Effect of Pi deprivation on soil-grown atpap26 and Col-0 seedlings. A, Seedlings were cultivated for 7 d on Pi-fertilized soil, then transplanted into a Pi-deficient soil mixture and grown for an additional 14 d; fertilization occurred biweekly with 0.25× Hoagland media containing 2 mm Pi (+Pi) or 0 mm Pi (−Pi). Pots shown are representative of 10 replicates.
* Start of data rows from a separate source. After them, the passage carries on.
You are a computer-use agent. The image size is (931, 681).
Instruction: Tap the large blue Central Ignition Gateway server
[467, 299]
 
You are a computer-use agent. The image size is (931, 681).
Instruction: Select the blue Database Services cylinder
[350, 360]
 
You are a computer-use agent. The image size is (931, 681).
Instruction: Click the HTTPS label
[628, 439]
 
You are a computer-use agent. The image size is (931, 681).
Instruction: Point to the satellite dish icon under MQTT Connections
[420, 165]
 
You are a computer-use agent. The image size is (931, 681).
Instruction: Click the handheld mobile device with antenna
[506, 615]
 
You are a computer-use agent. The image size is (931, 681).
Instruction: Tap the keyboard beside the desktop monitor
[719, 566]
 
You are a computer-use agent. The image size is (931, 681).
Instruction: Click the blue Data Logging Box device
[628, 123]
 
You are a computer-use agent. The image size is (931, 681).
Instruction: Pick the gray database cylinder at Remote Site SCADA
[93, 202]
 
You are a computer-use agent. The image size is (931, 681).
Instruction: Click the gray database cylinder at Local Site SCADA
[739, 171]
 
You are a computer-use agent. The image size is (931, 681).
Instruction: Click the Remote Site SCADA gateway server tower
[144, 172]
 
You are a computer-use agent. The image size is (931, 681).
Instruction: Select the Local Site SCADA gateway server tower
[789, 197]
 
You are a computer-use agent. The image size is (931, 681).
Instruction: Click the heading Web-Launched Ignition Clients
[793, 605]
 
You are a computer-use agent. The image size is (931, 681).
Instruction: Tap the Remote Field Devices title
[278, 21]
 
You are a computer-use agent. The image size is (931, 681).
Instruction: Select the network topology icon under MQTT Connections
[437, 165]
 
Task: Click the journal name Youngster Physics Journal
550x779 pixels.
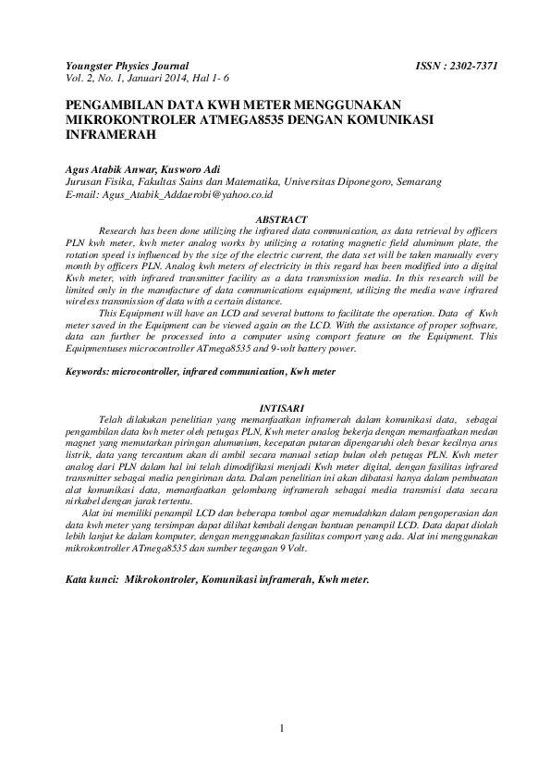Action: (x=127, y=67)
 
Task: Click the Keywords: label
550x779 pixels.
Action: (x=87, y=371)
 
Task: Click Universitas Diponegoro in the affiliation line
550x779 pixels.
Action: (x=336, y=182)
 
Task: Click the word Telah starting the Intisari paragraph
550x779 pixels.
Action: (x=115, y=418)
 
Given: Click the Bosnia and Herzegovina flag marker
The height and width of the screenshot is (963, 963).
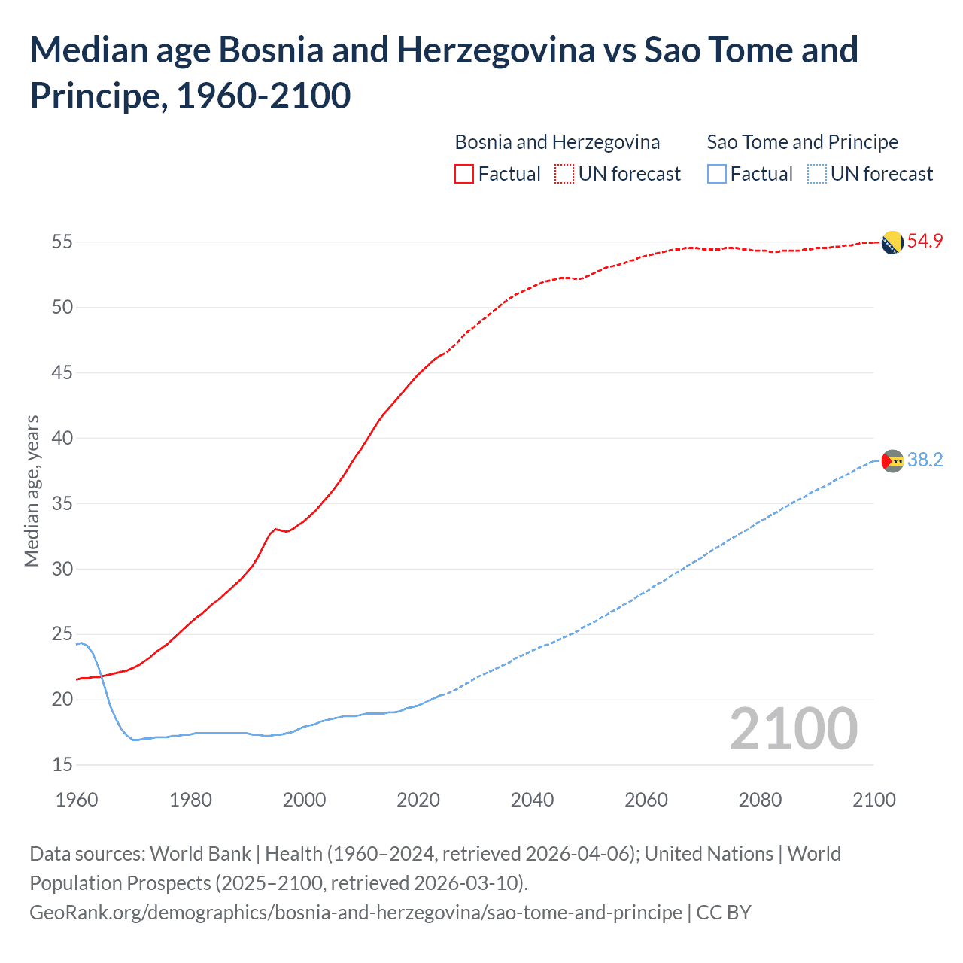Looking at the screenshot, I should point(892,242).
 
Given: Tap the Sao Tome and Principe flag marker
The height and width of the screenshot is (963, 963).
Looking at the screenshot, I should point(892,460).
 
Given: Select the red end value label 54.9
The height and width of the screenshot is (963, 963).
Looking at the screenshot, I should point(925,241).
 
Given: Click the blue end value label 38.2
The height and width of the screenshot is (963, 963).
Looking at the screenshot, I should point(925,460).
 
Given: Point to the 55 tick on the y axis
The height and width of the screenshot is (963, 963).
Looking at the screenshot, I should point(62,242).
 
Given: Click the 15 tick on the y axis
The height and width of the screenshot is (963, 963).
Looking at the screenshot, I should point(62,764).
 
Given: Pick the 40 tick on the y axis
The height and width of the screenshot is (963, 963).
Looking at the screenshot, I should point(62,438).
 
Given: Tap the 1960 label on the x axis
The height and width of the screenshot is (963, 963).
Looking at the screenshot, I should point(77,799).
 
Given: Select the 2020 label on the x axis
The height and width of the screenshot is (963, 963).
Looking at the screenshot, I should point(418,799).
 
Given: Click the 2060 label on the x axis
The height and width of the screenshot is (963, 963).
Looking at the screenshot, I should point(646,799).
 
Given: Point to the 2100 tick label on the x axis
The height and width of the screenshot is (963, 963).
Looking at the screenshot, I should point(874,799).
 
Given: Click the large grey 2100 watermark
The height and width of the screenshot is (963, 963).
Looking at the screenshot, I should point(794,728).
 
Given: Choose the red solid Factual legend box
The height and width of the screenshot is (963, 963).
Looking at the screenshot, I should point(464,174).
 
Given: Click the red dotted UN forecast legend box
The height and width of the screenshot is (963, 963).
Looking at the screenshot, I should point(564,174).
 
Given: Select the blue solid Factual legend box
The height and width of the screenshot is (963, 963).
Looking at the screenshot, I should point(717,174).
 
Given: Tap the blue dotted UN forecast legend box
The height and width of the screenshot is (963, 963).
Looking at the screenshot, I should point(816,174).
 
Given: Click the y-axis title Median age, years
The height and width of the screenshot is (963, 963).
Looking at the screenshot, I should point(32,491).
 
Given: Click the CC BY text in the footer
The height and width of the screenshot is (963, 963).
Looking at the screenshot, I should point(724,912).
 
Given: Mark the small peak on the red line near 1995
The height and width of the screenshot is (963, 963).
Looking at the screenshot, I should point(275,529).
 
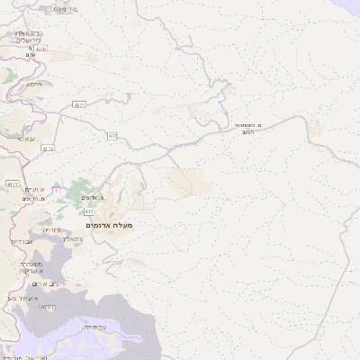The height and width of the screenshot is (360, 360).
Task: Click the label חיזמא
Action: [34, 84]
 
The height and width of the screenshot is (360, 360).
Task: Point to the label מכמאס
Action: [65, 9]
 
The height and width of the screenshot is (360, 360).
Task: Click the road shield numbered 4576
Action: [79, 105]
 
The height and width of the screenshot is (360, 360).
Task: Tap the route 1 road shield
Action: [56, 191]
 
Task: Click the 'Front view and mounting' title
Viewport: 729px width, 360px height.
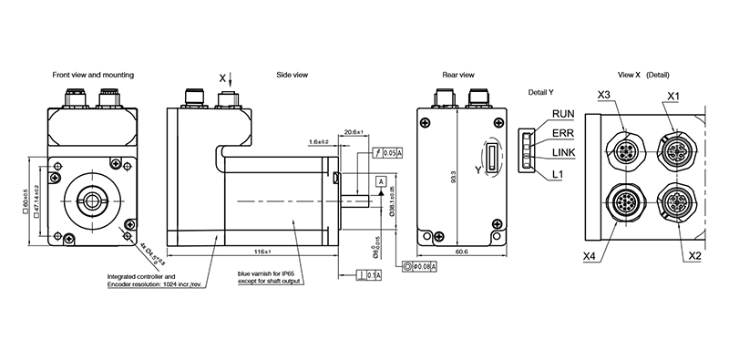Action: (93, 74)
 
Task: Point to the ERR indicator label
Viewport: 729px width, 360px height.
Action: (563, 133)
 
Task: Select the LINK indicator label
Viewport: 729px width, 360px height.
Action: (565, 152)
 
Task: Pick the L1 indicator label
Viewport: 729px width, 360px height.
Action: (558, 172)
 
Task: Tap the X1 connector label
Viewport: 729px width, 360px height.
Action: (673, 96)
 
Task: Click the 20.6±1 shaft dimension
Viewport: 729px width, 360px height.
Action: (354, 133)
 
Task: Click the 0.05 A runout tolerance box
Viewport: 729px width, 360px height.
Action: (392, 152)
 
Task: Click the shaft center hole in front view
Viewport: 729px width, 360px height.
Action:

B, Rosette dry weight of seedlings cultivated as in A. C to E, Anthocyanin (C), and free and total Pi concentrations (D and E) of rosette leaves of seedlings cultivated as in A. All values are means ± se (n = 20 for B, 5 for C, and 10 for D and E); asterisks denote values that are significantly different from Col-0 (P < 0.01).

Figure 6.

AtPAP26-mCherry localizes to lytic vacuoles of transiently transformed Arabidopsis suspension cells. Heterotrophic suspension cells were transiently cotransformed via biolistic bombardment with AtPAP26-mCherry and sporamin NTPP-GFP. Following bombardment, cells were incubated for 8 h to allow for gene expression and protein sorting, then fixed in formaldehyde and viewed using epifluorescence microscopy. Note that the fluorescence patterns attributable to coexpressed AtPAP26-mCherry (A) and sporamin NTPP-GFP (B) colocalize in the same cell, as evidenced by yellow color in the merged image (C). Also shown (D), is the differential interference contrast (DIC) image of the cell depicted in A to C. This result is representative of ≥25 cells from at least two independent biolistic bombardments. Bar = 10 μm.